OMG what a f'ing LIAR!!!! 2 - 3 times a week - every week?!!! Sure!!! Pretty certain we see you in your undies, or sequins 6 times a week!! so by dinner 2 - 3 times a week does she mean Charlotte maybe picks up the kids after school because MoulinLou is so mad dog busy she can't?! Then Charlotte feeds the kids and LL comes and picks them up in her clacky pig trotters. And for the love of deportment and slim shady PLEASE STAND UP. She's constantly bent over trying to hide her guts with her arms bent out coz her fungus probably itches.

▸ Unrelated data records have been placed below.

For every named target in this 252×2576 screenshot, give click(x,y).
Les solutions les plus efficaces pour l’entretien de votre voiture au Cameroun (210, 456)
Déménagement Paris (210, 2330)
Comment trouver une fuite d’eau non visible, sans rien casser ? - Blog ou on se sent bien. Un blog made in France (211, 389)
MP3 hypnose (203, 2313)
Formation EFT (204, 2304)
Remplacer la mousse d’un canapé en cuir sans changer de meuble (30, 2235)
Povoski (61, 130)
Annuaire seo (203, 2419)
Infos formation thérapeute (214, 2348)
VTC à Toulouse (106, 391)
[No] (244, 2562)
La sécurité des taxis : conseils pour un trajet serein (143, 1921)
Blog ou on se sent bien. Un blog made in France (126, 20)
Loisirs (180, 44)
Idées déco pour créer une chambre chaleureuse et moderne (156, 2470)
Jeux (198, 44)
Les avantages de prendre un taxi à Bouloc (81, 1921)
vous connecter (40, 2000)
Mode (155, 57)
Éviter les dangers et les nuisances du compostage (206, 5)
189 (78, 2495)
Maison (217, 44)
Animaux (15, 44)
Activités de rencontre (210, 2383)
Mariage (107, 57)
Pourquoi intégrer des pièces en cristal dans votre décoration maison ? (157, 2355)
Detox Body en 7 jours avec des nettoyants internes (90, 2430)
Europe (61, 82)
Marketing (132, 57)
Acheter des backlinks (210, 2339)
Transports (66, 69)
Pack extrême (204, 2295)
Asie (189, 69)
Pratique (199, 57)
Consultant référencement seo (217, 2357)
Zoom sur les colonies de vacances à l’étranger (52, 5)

Man she is off her rocker!!! and yes - her hair looks shit and she is that unhealthy it doesn't even grow, it seems to get shorter as it snaps off every time she brushes it with those god awful brushes or she's fried it with the light stim. She has pushed my buttons today. What a shit human. Can anyone find anything redeeming about her that I can build on?Oh SURE Liarlou!
Saying it doesn't make it true...
Yes, the "I'm a celebrity" documentary shtick is nauseatingBut my new guilty pleasure is watching how quickly she goes back to resting bitch face at the end, before the filming actually stops.
Really reinforces how fake and forced her persona is.